PLU concluded a chapter for Fritts, who himself grew restless with the state of his own art. The past five years have seen a renegade trend away from the Schnitger hegemony, revisiting the work of central and southern 18th-century German traditions as a more appropriate basis for the music of Johann Sebastian Bach. And this, ironically, brings us back to those principles that most informed 1960s neo-classicism: more tin, brilliance and edge than the high-cut mostly lead pipes of Schnitger and before.

Fritts’ first essay in fusing the two centuries was a large two-manual for the chapel at Princeton Theological Seminary in New Jersey, completed in 2000. An interesting departure, the Princeton organ is undoubtedly a Paul Fritts organ. Compared to, say, Taylor & Boody or Richards, Fowkes & Co., the Princeton Fritts is less obviously refined: not in its execution, which continues the linear Fritts perfection, but in its voicing. It would be a stretch to say that herein lies a neo-classical organ; too much is going on for so simplistic a label. But between its unavoidable articulation and the increased brilliance (the 18th-century central/southern German thing), the effect is incredibly lively, almost scratchy. The flutes remain voluptuously pure and colorful, and the string tone has that certain carbonation to remind us how crispness, not lushness, is the point here. The reeds are gorgeous in their evenness and tone; any antecedent seems irrelevant.
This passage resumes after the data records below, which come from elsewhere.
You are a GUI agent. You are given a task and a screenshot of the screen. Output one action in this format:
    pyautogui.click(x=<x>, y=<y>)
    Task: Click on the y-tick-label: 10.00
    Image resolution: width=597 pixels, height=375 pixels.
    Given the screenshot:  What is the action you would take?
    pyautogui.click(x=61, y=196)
But the good plenum is somewhat vexing, in that it recalls those electrifying choruses of the 1970s that were more brilliant than clear, all of which seems a curious and daring juxtaposition of retrogression and progression. Is this, in fact, an organ for Bach, its tone an advance in the pursuit of beauty? Or is this an organ of the 1970s, simply done that much better? To these ears, the Princeton essay seems one degree more experimental than conclusive. Fritts has completed several organs since then, and it would be interesting to see where this stylistic fusion has led him.
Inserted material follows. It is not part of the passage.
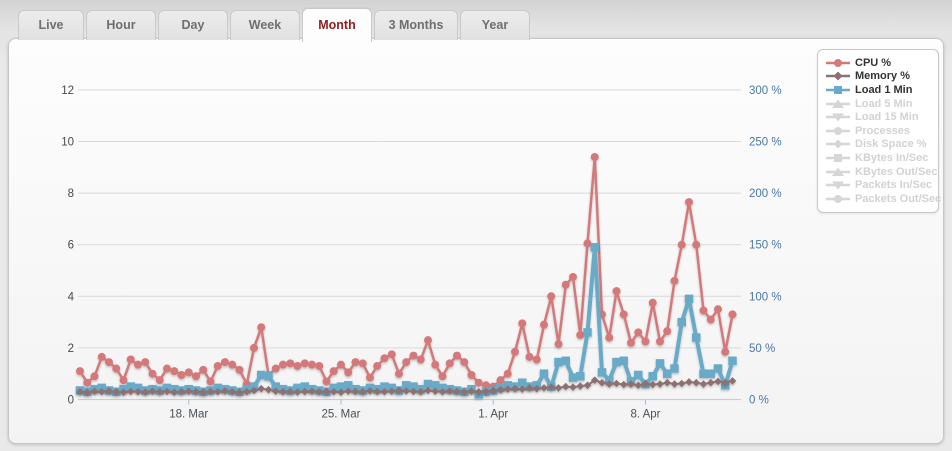  I want to click on x-axis-label: 1. Apr, so click(493, 415).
You want a seminary to have a serious, high-minded organ, acknowledging one micro-trend while launching another. At this point, Ralph Richards and Bruce Fowkes seem more serious than ever that their work blend music with beauty and daring with whimsy. If organs indeed have souls, then the firm’s recent opus at Christ Church, New Brunswick, New Jersey is one of the happiest imaginable. While the casework owes much to the Dutch, the curves, color and sumptuous water-gilding speak of sheer exuberance.

The voicing here is as distinct from earlier work as Fritts’ Princeton organ is from Tacoma, but the direction is different. Gone are the ultra-quick gulp and fixation with overt promptness, erasing the last vestiges of the late neo-classical. While these principals are hardly Lewis-slow, they are relaxed, elegant, and getting on for a suavity that attends the beautiful tone of any age. There is a swell, but no celeste; given the buoyant acoustic, good tremulant and sheer warmth of tone, who cares? When the chorus is this cohesive, the elements so tightly connected, you wonder how far the whole edgy brilliant central/southern German thing will go, at least as far as the voicer Fowkes is concerned. This organ not only knows its style but likes it, and the result surpasses anything this firm has done before.
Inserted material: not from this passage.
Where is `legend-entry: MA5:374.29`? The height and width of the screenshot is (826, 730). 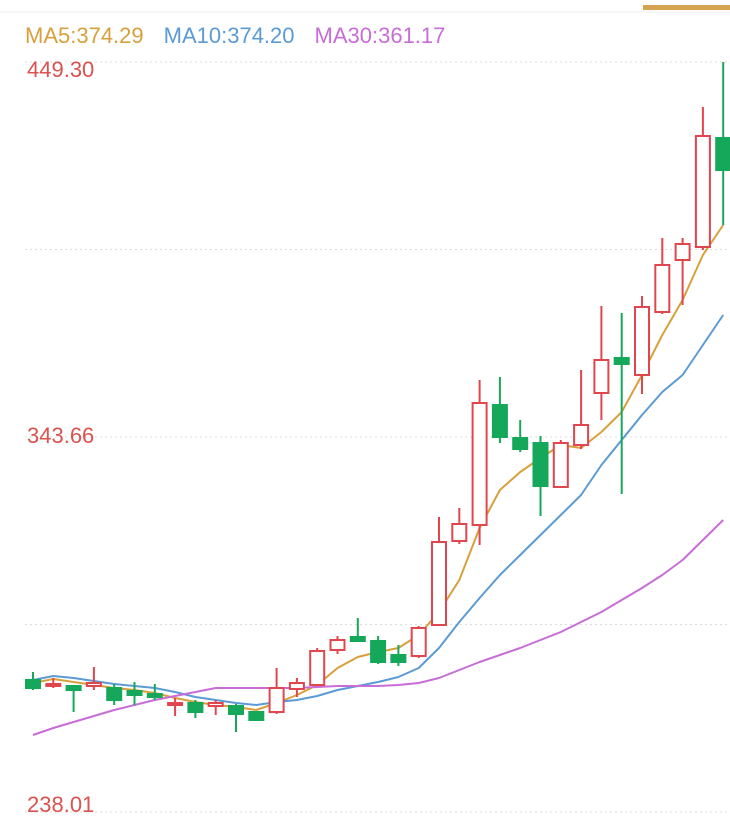 legend-entry: MA5:374.29 is located at coordinates (84, 36).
The important thing about style is to have one, and that’s not easy these days. In an age where we are saturated by the overpowering examples of the past, it’s harder than ever to be distinctive without crossing over to the shocking or the unenduring. Either you become bored and revolutionize your ways, or you subtly reinvent what you loved all along. In transcending the predilections of a previous age, these two companies are doing just that. Sweet epiphany.